Greg and Maura and Mr. Z. now have to convince the principal that her argument that “school is a place for learning and thinking, not for buying and selling,” is unrealistic. When students buy food, pencils and paper, maybe school jackets and sports equipment, in a school store, then school is a place for buying and selling. And what a pity the school’s decisions are made by a “council of principals” rather than a board of elected members of the community, in which there would probably be a good healthy exponent of an (enlightened) capitalist position: School stores should, in fact, set a goal of having more than half the merchandise made and sold by students and their parents. What a pity, for that matter, Greg’s and Maura’s parents leave it entirely up to a teacher to advocate for their children’s economic rights to become entrepreneurs in a free, non-protectionist market system.
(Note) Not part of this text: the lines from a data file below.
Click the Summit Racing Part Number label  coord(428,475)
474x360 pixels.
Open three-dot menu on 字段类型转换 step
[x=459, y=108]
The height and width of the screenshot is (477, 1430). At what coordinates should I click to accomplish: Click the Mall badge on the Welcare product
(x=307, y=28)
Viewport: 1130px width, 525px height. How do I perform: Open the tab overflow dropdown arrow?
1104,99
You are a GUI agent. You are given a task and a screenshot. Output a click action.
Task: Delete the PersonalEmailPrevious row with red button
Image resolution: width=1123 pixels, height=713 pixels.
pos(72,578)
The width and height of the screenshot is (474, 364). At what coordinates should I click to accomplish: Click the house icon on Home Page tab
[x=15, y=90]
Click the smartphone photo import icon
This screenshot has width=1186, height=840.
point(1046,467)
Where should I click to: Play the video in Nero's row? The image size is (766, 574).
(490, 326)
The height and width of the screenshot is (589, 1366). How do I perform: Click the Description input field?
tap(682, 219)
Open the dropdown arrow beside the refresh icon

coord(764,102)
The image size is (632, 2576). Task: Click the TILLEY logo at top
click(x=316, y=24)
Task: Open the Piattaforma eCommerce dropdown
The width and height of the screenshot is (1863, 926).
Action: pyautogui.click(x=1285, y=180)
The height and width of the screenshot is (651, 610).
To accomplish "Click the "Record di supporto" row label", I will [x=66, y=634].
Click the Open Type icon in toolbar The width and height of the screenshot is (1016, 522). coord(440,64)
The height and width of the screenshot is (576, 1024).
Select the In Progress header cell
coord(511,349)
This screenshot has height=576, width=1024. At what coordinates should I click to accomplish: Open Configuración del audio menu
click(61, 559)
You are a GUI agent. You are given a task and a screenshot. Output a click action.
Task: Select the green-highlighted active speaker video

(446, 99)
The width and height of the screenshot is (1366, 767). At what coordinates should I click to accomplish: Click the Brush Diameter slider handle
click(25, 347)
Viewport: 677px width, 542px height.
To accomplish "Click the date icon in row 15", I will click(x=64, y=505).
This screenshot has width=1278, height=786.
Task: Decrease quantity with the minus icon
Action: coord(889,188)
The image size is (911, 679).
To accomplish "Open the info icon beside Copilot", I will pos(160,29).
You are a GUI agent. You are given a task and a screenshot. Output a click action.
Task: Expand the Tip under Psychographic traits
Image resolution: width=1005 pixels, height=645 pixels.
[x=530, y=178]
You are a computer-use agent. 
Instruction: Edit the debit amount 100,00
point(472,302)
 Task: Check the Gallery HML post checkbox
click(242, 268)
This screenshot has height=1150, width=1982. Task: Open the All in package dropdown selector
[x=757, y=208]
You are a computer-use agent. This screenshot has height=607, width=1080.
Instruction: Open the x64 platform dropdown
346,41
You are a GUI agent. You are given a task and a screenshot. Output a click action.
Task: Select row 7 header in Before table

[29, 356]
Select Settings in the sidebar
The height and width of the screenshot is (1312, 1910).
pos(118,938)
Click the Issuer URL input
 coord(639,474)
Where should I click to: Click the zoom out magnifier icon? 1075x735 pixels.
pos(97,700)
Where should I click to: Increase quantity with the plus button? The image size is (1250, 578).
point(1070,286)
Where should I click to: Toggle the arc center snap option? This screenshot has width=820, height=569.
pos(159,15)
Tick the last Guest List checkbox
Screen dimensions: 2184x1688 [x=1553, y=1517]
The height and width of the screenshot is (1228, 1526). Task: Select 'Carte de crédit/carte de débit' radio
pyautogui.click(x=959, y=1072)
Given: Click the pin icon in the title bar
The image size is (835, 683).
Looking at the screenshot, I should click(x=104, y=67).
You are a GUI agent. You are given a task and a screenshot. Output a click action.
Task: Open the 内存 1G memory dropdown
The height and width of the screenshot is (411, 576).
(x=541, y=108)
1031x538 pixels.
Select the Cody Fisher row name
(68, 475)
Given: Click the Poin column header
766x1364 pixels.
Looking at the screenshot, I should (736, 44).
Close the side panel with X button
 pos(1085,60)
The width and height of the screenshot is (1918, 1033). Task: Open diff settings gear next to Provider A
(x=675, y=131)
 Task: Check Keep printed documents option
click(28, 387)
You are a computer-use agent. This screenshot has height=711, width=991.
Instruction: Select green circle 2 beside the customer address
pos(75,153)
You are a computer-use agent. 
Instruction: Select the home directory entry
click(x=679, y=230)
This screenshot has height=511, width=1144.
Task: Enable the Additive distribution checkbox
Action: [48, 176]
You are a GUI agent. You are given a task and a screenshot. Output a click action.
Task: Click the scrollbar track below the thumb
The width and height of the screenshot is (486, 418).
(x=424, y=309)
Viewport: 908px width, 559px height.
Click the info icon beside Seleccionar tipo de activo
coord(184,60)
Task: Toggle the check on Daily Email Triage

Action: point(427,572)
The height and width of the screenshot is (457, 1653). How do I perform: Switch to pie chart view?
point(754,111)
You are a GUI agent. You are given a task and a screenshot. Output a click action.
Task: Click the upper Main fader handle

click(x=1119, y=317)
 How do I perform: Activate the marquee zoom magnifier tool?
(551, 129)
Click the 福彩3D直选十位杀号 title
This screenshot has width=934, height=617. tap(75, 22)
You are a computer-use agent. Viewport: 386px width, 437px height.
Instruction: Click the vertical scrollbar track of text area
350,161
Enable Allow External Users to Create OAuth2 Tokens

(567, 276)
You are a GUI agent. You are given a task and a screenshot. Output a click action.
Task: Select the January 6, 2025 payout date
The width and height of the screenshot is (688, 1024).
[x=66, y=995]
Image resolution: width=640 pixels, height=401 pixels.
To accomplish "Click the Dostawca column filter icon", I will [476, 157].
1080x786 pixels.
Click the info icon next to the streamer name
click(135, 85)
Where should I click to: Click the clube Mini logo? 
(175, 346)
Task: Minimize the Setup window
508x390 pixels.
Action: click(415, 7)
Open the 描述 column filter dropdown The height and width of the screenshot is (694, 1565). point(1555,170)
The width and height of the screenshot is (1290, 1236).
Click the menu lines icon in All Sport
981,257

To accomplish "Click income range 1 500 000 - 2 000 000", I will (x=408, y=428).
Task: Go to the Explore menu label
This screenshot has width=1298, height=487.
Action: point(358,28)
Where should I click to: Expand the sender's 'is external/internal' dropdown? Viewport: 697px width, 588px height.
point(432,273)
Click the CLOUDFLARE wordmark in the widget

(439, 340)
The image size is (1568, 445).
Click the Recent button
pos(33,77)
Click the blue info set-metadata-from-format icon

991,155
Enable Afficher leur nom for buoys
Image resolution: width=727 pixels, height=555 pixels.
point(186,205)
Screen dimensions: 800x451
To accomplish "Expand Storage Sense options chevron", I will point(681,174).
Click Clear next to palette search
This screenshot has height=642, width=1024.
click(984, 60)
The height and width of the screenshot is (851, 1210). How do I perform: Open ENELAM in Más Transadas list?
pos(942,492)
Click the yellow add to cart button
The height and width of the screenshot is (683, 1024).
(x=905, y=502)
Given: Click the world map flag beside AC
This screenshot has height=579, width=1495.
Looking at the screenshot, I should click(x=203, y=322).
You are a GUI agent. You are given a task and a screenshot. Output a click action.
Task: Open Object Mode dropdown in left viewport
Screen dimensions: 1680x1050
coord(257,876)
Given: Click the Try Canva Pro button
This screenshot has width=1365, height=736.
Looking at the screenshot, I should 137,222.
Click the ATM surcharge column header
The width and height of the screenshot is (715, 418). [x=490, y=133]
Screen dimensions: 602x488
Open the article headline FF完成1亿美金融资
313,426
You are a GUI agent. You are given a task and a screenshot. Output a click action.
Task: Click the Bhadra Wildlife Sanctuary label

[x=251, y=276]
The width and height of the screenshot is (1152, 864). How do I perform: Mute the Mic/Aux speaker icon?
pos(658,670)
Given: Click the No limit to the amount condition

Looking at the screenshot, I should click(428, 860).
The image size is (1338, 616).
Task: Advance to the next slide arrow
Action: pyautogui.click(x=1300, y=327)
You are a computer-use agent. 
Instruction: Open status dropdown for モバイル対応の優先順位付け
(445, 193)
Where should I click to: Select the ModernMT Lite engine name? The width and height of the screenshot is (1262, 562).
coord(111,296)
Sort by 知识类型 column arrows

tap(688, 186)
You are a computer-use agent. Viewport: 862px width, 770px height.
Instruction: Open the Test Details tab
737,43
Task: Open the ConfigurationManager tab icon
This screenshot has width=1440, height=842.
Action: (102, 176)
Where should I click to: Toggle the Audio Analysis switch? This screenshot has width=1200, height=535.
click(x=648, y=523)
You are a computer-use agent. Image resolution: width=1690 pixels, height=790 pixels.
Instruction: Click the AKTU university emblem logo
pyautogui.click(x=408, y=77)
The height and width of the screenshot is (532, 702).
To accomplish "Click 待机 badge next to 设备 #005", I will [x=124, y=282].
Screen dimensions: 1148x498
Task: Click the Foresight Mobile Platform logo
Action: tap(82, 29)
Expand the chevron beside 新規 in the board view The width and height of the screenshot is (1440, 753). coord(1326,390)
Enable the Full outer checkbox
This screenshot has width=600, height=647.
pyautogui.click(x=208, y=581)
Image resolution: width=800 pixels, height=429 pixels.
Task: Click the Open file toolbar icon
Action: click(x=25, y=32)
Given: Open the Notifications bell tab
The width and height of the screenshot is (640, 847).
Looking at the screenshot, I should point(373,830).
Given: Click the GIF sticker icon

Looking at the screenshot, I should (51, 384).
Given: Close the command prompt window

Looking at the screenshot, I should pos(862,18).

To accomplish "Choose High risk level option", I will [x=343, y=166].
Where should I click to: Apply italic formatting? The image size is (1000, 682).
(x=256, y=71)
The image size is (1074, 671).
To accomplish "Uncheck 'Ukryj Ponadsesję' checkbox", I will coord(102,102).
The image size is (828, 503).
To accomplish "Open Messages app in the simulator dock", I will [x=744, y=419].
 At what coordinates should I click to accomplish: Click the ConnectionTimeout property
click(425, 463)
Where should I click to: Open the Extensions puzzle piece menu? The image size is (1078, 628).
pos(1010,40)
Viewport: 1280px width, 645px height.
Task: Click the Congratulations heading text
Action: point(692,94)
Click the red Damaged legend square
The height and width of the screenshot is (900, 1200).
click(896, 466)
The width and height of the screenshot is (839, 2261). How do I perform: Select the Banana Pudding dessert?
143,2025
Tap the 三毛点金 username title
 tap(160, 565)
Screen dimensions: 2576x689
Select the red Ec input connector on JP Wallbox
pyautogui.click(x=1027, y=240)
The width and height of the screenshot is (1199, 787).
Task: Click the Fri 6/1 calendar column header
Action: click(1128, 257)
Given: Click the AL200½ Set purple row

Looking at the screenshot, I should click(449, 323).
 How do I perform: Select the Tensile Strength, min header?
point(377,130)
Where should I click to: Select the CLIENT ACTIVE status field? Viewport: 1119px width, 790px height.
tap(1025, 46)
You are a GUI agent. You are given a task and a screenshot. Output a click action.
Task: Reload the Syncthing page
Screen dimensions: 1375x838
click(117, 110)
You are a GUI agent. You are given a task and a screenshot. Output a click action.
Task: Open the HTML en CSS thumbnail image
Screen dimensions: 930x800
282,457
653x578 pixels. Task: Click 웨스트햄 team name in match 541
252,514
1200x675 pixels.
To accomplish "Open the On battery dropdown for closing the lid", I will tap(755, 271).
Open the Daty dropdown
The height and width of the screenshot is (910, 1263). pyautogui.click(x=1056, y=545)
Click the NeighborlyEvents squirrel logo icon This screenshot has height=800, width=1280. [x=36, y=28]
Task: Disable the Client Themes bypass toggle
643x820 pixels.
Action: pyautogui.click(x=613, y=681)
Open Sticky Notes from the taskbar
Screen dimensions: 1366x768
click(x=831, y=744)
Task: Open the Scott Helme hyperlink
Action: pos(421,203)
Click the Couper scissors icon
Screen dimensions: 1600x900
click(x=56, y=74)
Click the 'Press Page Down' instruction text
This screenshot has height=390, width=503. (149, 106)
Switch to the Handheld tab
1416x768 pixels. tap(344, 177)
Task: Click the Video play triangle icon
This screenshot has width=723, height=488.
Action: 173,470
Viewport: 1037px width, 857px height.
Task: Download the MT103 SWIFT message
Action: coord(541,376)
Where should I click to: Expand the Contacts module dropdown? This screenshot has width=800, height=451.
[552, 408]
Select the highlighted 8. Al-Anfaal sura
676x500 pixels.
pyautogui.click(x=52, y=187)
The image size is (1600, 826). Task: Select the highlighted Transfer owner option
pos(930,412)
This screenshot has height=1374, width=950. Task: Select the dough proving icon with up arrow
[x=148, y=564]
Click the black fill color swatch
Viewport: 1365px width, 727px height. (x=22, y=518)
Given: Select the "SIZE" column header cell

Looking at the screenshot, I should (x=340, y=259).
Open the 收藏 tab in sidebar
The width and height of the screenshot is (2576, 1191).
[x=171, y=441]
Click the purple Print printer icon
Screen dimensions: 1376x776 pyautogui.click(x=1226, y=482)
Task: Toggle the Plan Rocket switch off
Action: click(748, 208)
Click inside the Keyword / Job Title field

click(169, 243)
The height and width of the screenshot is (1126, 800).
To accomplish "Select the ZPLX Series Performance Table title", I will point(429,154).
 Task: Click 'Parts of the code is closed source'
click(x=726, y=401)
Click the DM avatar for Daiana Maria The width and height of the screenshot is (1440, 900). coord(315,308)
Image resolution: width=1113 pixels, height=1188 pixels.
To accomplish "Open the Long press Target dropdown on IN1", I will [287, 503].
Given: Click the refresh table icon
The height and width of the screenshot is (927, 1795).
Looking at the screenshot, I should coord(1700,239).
If anything, I think Clements handles the control-freak principal more gently than control freaks deserve. And why the relationships between the students and their parents aren’t developed further...Sometimes writers back away from trying to write about parent-child relationships because, even as adults, the writers are still learning from those relationships. Sometimes writers don’t want people who know that the writers have stayed close to their own parents to think that the writers’fictional characters’family relationships are just like the writers’family relationships. Well. If writers were more reticent about romantic relationships, for similar reasons, the improvement in some fiction would be considerable.
I find Greg and Maura, their relationship with each other, and their relationships with their parents, a bit of a strain on my suspension of disbelief, but their experience of producing “Chunky Comics”is probably what actual sixth grade students will read this book for, and that is excellent. Selznick’s illustrations even give young cartoonists ideas for layout.